No seu voto a favor da condenação de Marcão do Boi, o juiz e relator convocado Fábio Ramiro citou a sentença do juiz de primeira instância para caracterizar o trabalho degradante como “aquele que priva o trabalhador de dignidade, que o desconsidera como sujeito de direitos, que o rebaixa e prejudica, e, em face de condições adversas, deteriora sua saúde”. Segundo o magistrado, a coação moral pode ser mais efetiva que a força física para manter a vítima em condição análoga à escravidão, principalmente quando o empregador lhe impõe dívidas, impedindo seu desligamento do serviço.

<><> 112 condenações em mais de 10 anos

De acordo com o raio-x das ações judiciais, as equipes de fiscalização resgataram mais de 20 mil trabalhadores de 2008 a 2019 e mais de 2,6 mil empregadores foram acusados por trabalho análogo à escravidão, mas apenas 112 foram condenados definitivamente – os magistrados absolveram, em primeira instância, quase metade dos acusados por falta de provas. A maior pena de prisão, após o processo transitado em julgado, foi de 11 anos e seis meses. Mesmo assim, há quem afirme em suas decisões que há exagero nas leis trabalhistas. É o caso da desembargadora Cláudia Cristina Cristofani, do TRF-4. Assim como o desembargador Menezes, ela enfraquece as denúncias usando o mesmo argumento de serem características do meio rural. Em um processo de 2013, do qual foi relatora, a magistrada afirmou que as condições de alimentação e alojamento dos trabalhadores eram precárias, “quando considerados os padrões, elevados e irrealistas, requeridos pelas normas trabalhistas” e que “o empregador rural se vê obrigado a reduzir custos, a fim de manter um lucro cada vez menor”. Por isso, disse no seu voto pela absolvição do acusado, não era “razoável dar relevância criminal ao fornecimento de condições de trabalho idênticas às condições de habitat da localidade em que a atividade estava sendo prestada”.  Procurada por meio da assessoria de imprensa do TRF-4, a desembargadora não se manifestou.

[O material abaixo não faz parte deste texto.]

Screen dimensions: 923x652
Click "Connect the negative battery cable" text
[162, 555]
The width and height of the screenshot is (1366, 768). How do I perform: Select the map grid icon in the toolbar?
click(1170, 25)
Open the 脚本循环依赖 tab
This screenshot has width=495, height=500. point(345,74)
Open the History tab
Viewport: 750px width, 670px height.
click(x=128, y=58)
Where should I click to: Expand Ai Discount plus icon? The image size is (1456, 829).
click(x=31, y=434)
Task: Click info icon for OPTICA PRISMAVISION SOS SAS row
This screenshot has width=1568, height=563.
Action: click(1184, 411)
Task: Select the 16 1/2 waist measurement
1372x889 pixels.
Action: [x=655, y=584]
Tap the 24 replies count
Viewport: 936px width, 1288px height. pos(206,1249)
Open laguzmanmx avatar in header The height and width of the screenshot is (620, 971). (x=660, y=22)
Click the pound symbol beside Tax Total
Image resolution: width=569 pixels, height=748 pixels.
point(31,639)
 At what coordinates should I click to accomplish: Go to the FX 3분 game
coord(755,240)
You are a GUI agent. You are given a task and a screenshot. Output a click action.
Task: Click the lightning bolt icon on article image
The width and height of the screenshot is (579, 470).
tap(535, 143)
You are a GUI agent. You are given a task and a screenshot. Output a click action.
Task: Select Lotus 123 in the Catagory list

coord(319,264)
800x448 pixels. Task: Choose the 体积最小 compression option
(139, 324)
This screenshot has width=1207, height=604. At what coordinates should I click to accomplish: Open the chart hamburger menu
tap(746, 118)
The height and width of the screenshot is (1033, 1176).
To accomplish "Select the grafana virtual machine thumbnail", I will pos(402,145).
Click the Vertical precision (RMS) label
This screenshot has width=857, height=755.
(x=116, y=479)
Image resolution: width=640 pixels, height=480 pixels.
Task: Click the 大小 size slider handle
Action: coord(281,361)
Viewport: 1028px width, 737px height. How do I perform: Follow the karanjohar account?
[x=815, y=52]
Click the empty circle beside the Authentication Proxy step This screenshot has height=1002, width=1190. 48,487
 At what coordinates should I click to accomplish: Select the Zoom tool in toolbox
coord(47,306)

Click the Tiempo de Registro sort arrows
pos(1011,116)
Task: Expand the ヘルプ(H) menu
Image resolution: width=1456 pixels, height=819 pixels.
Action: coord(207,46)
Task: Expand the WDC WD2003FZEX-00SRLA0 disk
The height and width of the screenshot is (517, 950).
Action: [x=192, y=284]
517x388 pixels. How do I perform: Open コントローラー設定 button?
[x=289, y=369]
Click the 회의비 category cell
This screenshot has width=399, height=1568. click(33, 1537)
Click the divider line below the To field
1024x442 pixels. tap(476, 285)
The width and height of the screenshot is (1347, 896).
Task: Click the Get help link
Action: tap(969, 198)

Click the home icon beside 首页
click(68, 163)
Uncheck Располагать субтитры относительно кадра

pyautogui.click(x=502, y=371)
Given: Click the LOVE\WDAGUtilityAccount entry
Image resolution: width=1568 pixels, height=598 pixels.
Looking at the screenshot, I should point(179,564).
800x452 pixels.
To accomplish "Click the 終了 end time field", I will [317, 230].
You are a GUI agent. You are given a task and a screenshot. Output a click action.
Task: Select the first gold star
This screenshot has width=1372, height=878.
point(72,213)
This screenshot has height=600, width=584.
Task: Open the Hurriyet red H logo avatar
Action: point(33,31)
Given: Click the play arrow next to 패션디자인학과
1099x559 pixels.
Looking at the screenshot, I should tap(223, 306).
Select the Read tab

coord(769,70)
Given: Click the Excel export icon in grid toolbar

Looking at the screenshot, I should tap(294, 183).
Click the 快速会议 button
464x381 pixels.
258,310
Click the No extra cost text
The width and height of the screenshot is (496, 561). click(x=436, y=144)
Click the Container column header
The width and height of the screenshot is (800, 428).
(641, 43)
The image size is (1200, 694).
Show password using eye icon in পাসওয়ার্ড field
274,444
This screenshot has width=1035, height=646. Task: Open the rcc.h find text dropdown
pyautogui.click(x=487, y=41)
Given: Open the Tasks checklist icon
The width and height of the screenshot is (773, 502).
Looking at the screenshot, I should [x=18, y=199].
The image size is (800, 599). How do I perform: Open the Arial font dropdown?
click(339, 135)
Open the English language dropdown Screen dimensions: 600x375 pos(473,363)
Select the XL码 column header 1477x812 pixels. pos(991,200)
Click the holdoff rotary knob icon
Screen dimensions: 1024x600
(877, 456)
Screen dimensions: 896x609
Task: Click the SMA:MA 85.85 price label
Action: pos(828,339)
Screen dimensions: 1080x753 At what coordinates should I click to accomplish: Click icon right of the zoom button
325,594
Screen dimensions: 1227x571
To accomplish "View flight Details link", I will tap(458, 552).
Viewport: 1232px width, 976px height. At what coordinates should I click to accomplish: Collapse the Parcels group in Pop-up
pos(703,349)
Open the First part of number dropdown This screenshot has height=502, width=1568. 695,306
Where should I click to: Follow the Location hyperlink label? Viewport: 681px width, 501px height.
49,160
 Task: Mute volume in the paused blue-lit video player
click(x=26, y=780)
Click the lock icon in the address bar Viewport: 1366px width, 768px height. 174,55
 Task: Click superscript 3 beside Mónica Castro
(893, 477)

Em 2021, o ministro do Supremo Tribunal Federal Luiz Fux reconheceu a repercussão geral de um pedido de recurso extraordinário do MPF para debater o acórdão do TRF-1 que absolveu Marcão do Boi. Os procuradores querem o reconhecimento das condições retratadas nos autos como degradantes e afirmam que a absolvição “pode estimular o empregador rural, proprietário de fazenda no interior, a cada vez mais tratar os seus empregados de forma desumana”. O relator do processo no STF é o ministro Edson Fachin, que defende ser “inconstitucional a diferenciação regional dos critérios para caracterização do trabalho como degradante”. 

O procurador-geral da República Augusto Aras concorda com a tese de Fachin. “A efetivação dos princípios da dignidade humana, da erradicação da pobreza e da redução das diferenças econômicas e sociais direciona-se no sentido de proteger o padrão de vida e as condições de trabalho minimamente satisfatórias nas diversas regiões brasileiras, de modo a equalizar a situação do trabalhador em todas as localidades do país”, disse o PGR, em fevereiro de 2022, em sua manifestação no processo. O procurador também recomendou o restabelecimento da sentença de prisão de Marcão do Boi pelo crime previsto no artigo 149 do Código Penal, ou seja, por submeter pessoas a trabalhos forçados ou a jornadas exaustivas, sujeitá-las a condições degradantes e à restrição de locomoção. Mas quando tudo isso aconteceu, já era tarde demais para o fazendeiro ser punido pelo rigor da lei.